Mientras escucho la ‘Danza húngara’ en Carvajal Estéreo y saco una cuchara de la nevera para conjurar un orzuelo -remedio de abuela-, oigo decir que debemos prepararnos para el Armageddon, la batalla final que señala el Apocalipsis.

Como soy también ciudadano de los Estados Unidos de América, me llamarán a filas, en mi condición de reservista. Llevaré el bate de pino, con sus vetas notorias, firmado por una figura de los Yankees, el mismo que viaja en el baúl de mi camioneta por lo que pueda pasar. No tengo armas propiamente dichas y si alguien quiere batirse a duelo conmigo me someto al ritual de los doce pasos en la plazuela de San Francisco y al amanecer.

Es probable que Colombia sea uno de los países más violentos de la tierra, pero es cierto también que es una de las naciones que vive a la espera de una oportunidad para mostrar su infinita ternura: como la cascada de sentimiento y duelo que provocó hace unos años la muerte de la lechuza barranquillera, símbolo del Junior.

En ese día acababa de ver cómo los carros daban reversa aceleradamente en la Avenida Roosevelt; chicos no mayores de 18 años corrían con piedras en la mano. Se trataba de la arremetida de una pandilla rival, que venía, como en una mala película, con puñales en alto, mientras chicas de la misma edad, en uniforme de colegio, gritaban desesperadamente. “¿Qué nos pasa?”, pregunté al chófer del taxi que dobló por una bocacalle, aceleradamente, antes de ser alcanzado por las piedras, mientras veíamos al fondo, a un chico herido, casi remolcado por otros.

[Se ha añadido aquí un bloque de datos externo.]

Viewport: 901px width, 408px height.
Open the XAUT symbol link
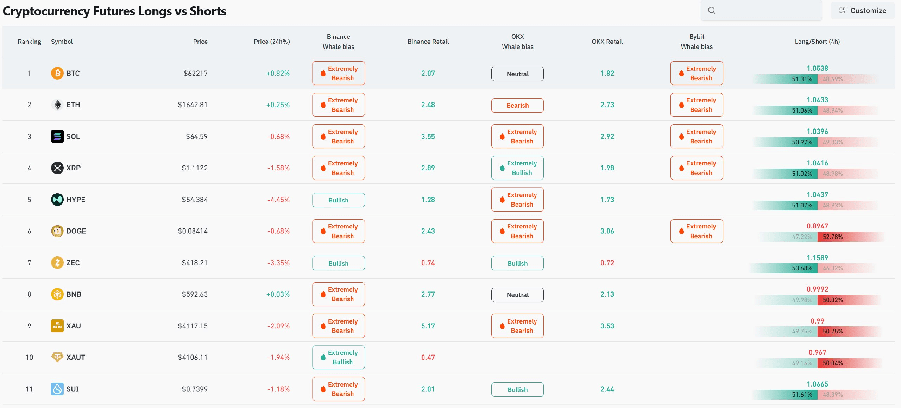[x=76, y=357]
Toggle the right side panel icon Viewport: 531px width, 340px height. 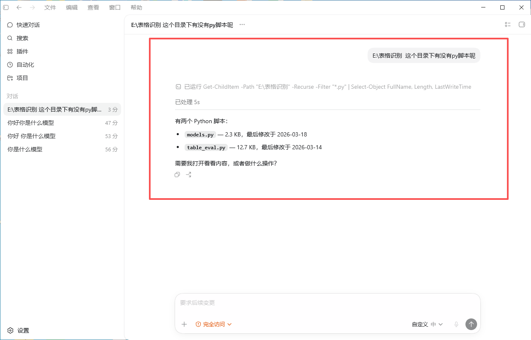(522, 25)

Al volver a casa vi al futbolista Luis Moreno dando una patada a la lechuza, en pleno partido. Prensa, radio y televisión se ocuparon inmediatamente del hecho, y las redes sociales de internet colapsaron con mensajes en contra de ese acto salvaje. Pero, el estremecimiento llegó en la mañana del martes siguiente cuando Colombia supo que la lechuza murió. El duelo nacional era tal que por momentos me pregunté si este era el mismo país de la masacre de Bojayá; si era la misma nación donde la indigencia hace malabares en los semáforos y donde un personaje al que llaman ‘El monstruo de los Andes’, que violó y asesinó a más de mil niños, estaba a punto de salir -o salió ya- de la cárcel.

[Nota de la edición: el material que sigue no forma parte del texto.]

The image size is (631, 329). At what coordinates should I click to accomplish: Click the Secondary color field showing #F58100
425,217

Es claro que el malhadado futbolista tocó un símbolo, y estos, como los mitos, son sagrados. Para los hinchas del equipo barranquillero, ver sobrevolar a la lechuza, era un signo de buena suerte.

Nunca tuve clara, hasta hoy, la diferencia entre un búho y una lechuza. Los búhos, además de llevar unas plumas que semejan orejas, tienen el cuello más corto. La lechuza es más glamorosa y es protagonista, como su hermano búho, de la historia del arte. Símbolo de la sabiduría, rompe con sus grandes ojos la oscuridad de la ignorancia; está asociada a la filosofía, al pensamiento. El Instituto Nacional de Cultura de Colombia, el viejo Colcultura, lo tuvo como insignia, por muchísimos años. La mascota de la diosa Atenea, Glaukopis, era un búho, y es blanca la lechuza de Harry Potter en sus historias mágicas. Recordamos ahora la novela ‘El día de la lechuza’, del italiano Leonardo Sciascia, una de las más célebres historias acerca de la mafia, y en Estados Unidos, Patricia Highsmith la inmortalizó en el best-seller ‘El grito de la lechuza’. Patricia fue llevada al cine con ‘El talento de Mr. Ripley’ obra que narra el poder de suplantación de un ‘parvenue’ en Venecia.

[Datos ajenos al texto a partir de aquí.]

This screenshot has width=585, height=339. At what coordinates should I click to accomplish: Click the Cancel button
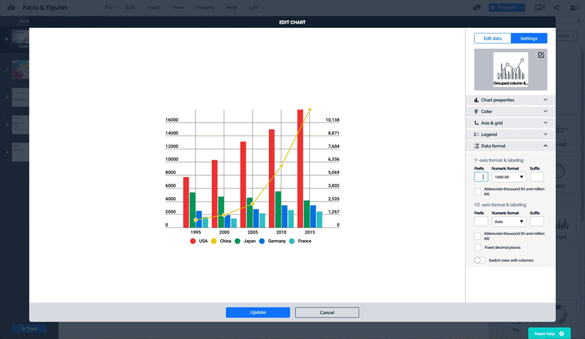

Hay lechuzas copetonas, moras, gavilanas, y una especie que en España es conocida como ‘mochuelo’; no estoy seguro si es la misma que invoca un conocido vallenato, mi favorito.

Los griegos decidieron preservarla en su moneda de 1 Euro; aparece ahí en su ‘vera efigie’, como estaba hace 25 siglos en el tetradracma ateniense. Pero la lechuza además es compañera segura del infortunio, del retorno del invierno; su ulular melancólico acompaña el cambio de estación en el norte. Cuando llegan las lluvias previas al otoño, el búho y la lechuza están ahí para recordarnos que la temporada estival se ha ido. Su canto está al fondo de los ‘blues’, del ‘cakewalk’, de los más hondos ritmos negros del Sur.